Not working.  Yesterday’s Department of Labor release of initial unemployment claims was a real eye-opener for some. Economists were expecting the weekly number to come in at 3.73 million, in itself a big number, but were surprised when the actual print came in at 6.648 million. They were surprised… but not completely, which is probably why stocks were not harder hit in the opening of the session.  If you look at the statistics of where the new claims came from in the past three weeks, you find that not all states were created equally. Pennsylvania was hardest hit, followed by Nevada, and Michigan rounding up the top three.  Each of those saw around 10% of their workforces file for unemployment.  California on the other hand, which was one of the first states to mandate lockdowns, only saw a decrease -5.7% of its workforce.  It is still early in the economic pause and many expect the topology of the job losses to change, if not grow significantly in the weeks and months ahead.  Today we will get the always-closely-watched monthly employment situation numbers from the Bureau of Labor Statistics and economists are expecting that it will show that Non-Farm Payrolls decreased by -100 k jobs.  This would represent the first monthly drop since 2010 as the country emerged from the financial crisis.  The number will almost certainly be negative and will possibly be larger than expected, but some perspective is warranted here.  The numbers only reflect job losses through the middle of March, which is when the survey was taken.  More importantly, the mounting job losses are a result of a mandatory icing of businesses which should only last until the virus is contained.  Brighter days are ahead for certain.  Let’s hope they come quickly.  Stay positive!

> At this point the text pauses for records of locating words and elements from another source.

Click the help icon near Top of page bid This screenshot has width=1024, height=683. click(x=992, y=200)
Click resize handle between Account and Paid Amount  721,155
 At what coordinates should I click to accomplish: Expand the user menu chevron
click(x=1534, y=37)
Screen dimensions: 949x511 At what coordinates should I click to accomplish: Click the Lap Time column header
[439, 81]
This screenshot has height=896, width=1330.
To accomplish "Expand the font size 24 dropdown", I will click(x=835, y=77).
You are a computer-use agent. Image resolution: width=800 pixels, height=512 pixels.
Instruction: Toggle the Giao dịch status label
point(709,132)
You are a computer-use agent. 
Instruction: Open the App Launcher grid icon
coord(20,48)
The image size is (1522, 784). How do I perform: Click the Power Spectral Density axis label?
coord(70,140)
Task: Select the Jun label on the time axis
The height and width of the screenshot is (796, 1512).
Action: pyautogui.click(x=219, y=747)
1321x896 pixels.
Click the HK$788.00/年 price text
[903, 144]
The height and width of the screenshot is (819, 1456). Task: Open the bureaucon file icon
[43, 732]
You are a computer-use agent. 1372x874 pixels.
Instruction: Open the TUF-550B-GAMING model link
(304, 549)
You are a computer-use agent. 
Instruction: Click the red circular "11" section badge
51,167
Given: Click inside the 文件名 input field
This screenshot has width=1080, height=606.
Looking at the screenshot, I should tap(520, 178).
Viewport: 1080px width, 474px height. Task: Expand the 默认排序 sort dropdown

Stocks rallied yesterday, helped by beleaguered energy stocks which got a boost from comments by President Trump.  Hopes for an end to the crude oil price war powered the energy sector and cast a positive mood on investors who were looking for some positive news in a sea of troubling pandemic growth numbers.  The S&P500 climbed by +2.28%, the Dow Jones Industrial Average advanced by +2.24%, the Russell 200 traded up by +1.29%, and the NASDAQ Composite Index added +1.72%.  Bonds also climbed and 10-year treasury yields gained +1 basis point to 0.58%.  The VIX is at 51 this morning after spending much of last week with a 60 handle.  That means volatility is coming down and that we expect daily moves to be in the +/- 3.2% range.  Crazy, but that is far less volatile than a few weeks back.




– The Bureau of Labor Statistics will release Non-Farm Payrolls (March), which is expected to have fallen by -100 k jobs.  The Unemployment Rate is expected to be 3.8%, up from last month’s 3.5%.

– Markit Services PMI (March) is expected to have fallen from 38.5 from 39.1.

– ISM Non-Manufacturing Index (March) may have fallen to 43.0 from 57.3.